Florida estuaries-fragile buffers against a rising ocean

By Dinah Voyles Pulver, dinah.pulver@news-jrnl.com

Published Jun 21, 2018

 

To anyone who has reeled in a prized redfish or plucked an oyster from the water and eaten it straight out of the shell, the value of a healthy Florida estuary needs little explanation. Created by an earlier period of rising seas, Florida’s estuaries are fragile zones where fresh water flowing from springs and rivers mingles with salt water in a balance that ebbs and flows in a rhythm set by weather and phases of the moon.

The estuaries provide a sheltered, nutrient-rich environment for abundant marine life and serve as nurseries for the surrounding oceans. They also generate billions of dollars of economic impact each year from commercial and recreational fishing, boating and bird-watching. And, for much of the state, they provide a buffer against tropical storms and hurricanes.

Now, scientists and advocates warn these estuaries could be redefined as they become Florida’s last stand against the encroaching sea.

Rising sea levels “will reshape the coastline of Florida in ways that are almost difficult for humans to wrap their arms around,” said Duane DeFreese, executive director of the Indian River Lagoon Council. “It’s hard for us to look 50 or 100 years ahead, but it’s going to change dramatically.”

Already, rising seas and warmer temperatures bring higher tides, greater erosion, higher salinity and increasing acidity along the bays, sounds and lagoons that surround Florida. Dying trees have been documented in coastal forests in the Big Bend region along the Gulf Coast south of Tallahassee as saltier water moves inland. Erosion is eating away at shell middens in Mosquito Lagoon, in the northern end of the Indian River Lagoon.

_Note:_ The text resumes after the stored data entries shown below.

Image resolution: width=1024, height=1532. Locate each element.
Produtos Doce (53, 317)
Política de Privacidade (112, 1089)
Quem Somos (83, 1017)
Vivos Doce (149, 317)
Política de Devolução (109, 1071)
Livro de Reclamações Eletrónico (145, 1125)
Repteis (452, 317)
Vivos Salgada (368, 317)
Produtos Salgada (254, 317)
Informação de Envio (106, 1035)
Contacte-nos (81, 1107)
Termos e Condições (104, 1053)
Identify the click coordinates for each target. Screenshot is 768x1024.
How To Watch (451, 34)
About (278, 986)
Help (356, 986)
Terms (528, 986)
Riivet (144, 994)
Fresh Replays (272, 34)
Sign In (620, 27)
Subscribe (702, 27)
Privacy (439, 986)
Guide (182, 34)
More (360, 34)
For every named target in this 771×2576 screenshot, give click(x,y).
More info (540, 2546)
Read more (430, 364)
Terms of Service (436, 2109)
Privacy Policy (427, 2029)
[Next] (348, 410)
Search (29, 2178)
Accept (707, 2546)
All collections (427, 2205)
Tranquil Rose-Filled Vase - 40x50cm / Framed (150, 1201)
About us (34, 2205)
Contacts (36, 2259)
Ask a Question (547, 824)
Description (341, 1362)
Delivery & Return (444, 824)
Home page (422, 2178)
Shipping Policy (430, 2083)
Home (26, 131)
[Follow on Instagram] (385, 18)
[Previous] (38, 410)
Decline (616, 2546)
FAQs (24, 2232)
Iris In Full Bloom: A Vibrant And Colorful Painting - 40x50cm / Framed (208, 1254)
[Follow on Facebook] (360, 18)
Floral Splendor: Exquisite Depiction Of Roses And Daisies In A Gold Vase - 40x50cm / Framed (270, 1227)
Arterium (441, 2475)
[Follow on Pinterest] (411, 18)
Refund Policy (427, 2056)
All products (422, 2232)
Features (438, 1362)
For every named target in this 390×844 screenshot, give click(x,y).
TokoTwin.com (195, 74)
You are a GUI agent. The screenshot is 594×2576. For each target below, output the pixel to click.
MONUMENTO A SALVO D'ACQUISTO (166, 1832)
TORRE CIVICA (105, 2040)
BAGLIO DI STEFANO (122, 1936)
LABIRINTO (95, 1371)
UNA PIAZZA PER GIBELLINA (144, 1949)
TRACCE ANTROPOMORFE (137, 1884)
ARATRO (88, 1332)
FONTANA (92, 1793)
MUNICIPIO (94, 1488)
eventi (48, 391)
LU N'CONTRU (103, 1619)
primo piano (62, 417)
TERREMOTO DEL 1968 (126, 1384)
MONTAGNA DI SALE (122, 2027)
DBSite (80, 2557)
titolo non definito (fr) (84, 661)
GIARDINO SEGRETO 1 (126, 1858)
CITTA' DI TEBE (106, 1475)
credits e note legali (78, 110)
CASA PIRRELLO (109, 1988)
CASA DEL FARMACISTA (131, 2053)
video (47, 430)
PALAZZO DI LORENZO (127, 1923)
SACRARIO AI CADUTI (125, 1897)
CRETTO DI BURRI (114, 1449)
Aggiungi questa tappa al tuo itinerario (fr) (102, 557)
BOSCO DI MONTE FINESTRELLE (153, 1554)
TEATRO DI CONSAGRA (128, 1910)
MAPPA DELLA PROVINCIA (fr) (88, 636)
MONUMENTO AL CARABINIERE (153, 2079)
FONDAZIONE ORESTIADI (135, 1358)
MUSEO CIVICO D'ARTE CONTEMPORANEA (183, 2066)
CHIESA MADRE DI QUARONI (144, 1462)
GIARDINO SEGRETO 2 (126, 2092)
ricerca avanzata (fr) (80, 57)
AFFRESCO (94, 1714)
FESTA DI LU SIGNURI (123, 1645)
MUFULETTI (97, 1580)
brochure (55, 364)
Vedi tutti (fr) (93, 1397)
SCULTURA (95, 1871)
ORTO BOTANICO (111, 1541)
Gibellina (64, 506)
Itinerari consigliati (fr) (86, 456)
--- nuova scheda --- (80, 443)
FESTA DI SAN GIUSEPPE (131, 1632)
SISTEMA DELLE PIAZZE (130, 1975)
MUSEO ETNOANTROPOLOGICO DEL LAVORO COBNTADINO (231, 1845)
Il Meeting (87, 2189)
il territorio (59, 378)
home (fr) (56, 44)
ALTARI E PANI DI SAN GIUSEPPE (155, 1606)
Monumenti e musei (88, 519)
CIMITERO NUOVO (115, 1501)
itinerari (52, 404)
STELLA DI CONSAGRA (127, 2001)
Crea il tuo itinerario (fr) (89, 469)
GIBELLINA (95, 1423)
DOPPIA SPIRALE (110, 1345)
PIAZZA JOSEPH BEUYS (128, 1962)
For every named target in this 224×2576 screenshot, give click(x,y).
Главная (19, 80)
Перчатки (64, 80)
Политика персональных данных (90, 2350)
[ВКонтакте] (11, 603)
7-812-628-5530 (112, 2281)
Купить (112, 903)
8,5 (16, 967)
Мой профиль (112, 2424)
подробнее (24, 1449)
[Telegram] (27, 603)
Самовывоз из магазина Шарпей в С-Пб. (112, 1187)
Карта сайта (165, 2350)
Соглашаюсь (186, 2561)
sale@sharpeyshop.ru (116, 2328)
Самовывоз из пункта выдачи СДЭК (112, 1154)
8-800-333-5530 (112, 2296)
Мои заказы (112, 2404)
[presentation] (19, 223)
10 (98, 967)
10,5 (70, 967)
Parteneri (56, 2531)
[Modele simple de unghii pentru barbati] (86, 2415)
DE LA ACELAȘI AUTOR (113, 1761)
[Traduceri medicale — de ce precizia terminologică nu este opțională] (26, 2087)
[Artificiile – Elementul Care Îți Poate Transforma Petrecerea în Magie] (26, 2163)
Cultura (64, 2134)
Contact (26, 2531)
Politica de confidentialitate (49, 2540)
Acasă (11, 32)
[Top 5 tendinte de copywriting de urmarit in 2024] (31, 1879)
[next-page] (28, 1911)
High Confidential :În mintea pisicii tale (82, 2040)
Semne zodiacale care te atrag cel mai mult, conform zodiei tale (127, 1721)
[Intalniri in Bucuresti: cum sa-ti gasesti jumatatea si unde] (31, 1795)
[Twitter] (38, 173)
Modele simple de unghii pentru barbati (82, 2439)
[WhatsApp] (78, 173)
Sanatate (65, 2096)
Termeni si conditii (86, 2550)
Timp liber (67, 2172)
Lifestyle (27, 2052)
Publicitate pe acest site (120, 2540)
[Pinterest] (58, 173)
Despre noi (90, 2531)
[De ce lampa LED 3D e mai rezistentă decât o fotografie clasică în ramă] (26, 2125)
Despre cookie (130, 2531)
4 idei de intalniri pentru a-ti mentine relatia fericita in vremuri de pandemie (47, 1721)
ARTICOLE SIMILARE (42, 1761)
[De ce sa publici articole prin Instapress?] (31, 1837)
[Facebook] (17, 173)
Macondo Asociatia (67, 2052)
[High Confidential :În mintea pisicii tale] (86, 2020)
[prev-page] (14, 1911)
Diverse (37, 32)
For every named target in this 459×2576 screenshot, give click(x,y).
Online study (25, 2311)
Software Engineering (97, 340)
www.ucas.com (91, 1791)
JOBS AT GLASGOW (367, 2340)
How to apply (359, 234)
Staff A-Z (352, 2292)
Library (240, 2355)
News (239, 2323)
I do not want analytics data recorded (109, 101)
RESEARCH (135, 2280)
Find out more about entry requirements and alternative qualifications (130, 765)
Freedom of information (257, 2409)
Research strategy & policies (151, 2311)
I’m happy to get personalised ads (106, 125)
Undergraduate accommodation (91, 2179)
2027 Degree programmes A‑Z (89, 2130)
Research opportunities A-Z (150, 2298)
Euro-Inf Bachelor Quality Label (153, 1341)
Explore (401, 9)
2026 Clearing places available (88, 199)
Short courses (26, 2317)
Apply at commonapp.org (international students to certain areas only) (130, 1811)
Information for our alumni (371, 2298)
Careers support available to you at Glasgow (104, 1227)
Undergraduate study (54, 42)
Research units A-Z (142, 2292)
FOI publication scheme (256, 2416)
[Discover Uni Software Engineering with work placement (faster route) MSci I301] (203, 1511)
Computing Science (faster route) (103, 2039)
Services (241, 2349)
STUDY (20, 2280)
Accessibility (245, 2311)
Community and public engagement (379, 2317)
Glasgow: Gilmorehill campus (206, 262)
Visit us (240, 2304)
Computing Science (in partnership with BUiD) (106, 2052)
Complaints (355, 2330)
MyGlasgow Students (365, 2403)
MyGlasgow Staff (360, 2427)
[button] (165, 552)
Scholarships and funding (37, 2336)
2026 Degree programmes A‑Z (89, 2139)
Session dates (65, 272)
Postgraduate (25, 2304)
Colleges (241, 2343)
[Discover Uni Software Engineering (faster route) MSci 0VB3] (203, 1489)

Scientists with the National Oceanic and Atmospheric Administration predict sea levels could rise around three feet as early as 2070 in Florida, using mid-range scenarios. Their higher-end scenarios show a three-foot sea level rise could occur within about 30 years.

One study by The Nature Conservancy found a 3.2-foot rise in sea level would cause the loss of more than 170,000 acres of coastal forest and 63,000 acres of tidal flats in six estuary systems along Florida’s Gulf Coast between Pensacola Bay and Charlotte Harbor.

‘Nursery for the oceans’

Estuaries are often called cradles of the sea because of the tremendous variety of marine species that spend at least part of their life cycles there, such as green turtles, bull sharks, tarpon and other game fish. seagrass beds, marshes and the tangled roots of mangrove trees that grow in the fragile zones provide food and shelter for myriad species, from delicate seahorses to massive manatees.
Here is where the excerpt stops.